DATA SHOWN:
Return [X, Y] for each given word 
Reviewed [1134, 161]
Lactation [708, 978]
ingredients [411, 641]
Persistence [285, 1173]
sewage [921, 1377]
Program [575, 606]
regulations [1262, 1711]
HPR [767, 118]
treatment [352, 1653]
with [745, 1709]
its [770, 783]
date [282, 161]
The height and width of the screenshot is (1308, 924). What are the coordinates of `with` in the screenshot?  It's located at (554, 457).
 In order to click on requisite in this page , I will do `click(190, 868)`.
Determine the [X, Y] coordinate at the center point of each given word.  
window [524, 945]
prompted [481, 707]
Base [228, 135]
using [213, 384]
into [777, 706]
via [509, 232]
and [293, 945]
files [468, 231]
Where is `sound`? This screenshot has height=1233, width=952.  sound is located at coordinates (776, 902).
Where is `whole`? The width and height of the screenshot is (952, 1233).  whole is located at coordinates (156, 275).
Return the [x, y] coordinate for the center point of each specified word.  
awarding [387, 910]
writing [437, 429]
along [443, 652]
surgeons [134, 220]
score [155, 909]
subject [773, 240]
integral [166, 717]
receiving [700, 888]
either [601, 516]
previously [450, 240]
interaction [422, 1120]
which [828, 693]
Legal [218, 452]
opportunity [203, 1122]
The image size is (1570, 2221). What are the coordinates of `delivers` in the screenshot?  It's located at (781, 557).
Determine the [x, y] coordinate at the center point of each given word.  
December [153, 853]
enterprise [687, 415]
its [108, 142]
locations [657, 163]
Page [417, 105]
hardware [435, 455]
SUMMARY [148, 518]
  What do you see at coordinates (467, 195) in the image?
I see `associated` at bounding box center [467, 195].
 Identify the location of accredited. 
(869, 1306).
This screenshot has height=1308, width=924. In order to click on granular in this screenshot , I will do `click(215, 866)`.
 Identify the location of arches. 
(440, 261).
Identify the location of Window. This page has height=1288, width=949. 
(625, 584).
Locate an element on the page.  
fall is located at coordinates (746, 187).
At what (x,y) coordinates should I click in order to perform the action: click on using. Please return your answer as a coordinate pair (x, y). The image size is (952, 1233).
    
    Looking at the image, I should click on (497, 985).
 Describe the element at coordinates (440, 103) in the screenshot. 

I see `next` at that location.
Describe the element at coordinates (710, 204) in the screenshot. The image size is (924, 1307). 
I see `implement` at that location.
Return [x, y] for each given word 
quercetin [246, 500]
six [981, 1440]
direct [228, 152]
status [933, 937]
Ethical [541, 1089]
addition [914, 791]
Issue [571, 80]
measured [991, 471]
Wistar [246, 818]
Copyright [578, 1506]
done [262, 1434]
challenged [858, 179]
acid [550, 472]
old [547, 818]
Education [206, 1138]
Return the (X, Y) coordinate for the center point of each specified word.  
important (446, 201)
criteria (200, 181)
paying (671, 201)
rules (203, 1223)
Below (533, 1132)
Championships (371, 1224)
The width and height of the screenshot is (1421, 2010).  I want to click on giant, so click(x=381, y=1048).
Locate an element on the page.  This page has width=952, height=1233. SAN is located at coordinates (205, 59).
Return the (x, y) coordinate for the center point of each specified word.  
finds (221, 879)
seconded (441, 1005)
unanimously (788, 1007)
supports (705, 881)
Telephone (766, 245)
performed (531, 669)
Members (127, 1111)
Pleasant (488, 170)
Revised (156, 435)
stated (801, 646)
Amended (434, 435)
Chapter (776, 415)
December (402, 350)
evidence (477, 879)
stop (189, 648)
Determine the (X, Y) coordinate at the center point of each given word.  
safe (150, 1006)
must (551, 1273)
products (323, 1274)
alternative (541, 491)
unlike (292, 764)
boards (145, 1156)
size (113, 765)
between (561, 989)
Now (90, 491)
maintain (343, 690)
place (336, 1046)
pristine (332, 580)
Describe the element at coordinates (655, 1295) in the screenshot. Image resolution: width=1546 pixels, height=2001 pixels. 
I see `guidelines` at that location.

OBJECTIVE: Arrange the data as a JSON list of strings, one string per line with blank lines omitted, covering everything from the line containing "challenged [858, 179]" down to the end of the data.

RESPONSE BELOW:
[
  "challenged [858, 179]",
  "acid [550, 472]",
  "old [547, 818]",
  "Education [206, 1138]",
  "Return the (X, Y) coordinate for the center point of each specified word.  ",
  "important (446, 201)",
  "criteria (200, 181)",
  "paying (671, 201)",
  "rules (203, 1223)",
  "Below (533, 1132)",
  "Championships (371, 1224)",
  "The width and height of the screenshot is (1421, 2010).  I want to click on giant, so click(x=381, y=1048).",
  "Locate an element on the page.  This page has width=952, height=1233. SAN is located at coordinates (205, 59).",
  "Return the (x, y) coordinate for the center point of each specified word.  ",
  "finds (221, 879)",
  "seconded (441, 1005)",
  "unanimously (788, 1007)",
  "supports (705, 881)",
  "Telephone (766, 245)",
  "performed (531, 669)",
  "Members (127, 1111)",
  "Pleasant (488, 170)",
  "Revised (156, 435)",
  "stated (801, 646)",
  "Amended (434, 435)",
  "Chapter (776, 415)",
  "December (402, 350)",
  "evidence (477, 879)",
  "stop (189, 648)",
  "Determine the (X, Y) coordinate at the center point of each given word.  ",
  "safe (150, 1006)",
  "must (551, 1273)",
  "products (323, 1274)",
  "alternative (541, 491)",
  "unlike (292, 764)",
  "boards (145, 1156)",
  "size (113, 765)",
  "between (561, 989)",
  "Now (90, 491)",
  "maintain (343, 690)",
  "place (336, 1046)",
  "pristine (332, 580)",
  "Describe the element at coordinates (655, 1295) in the screenshot. Image resolution: width=1546 pixels, height=2001 pixels. ",
  "I see `guidelines` at that location."
]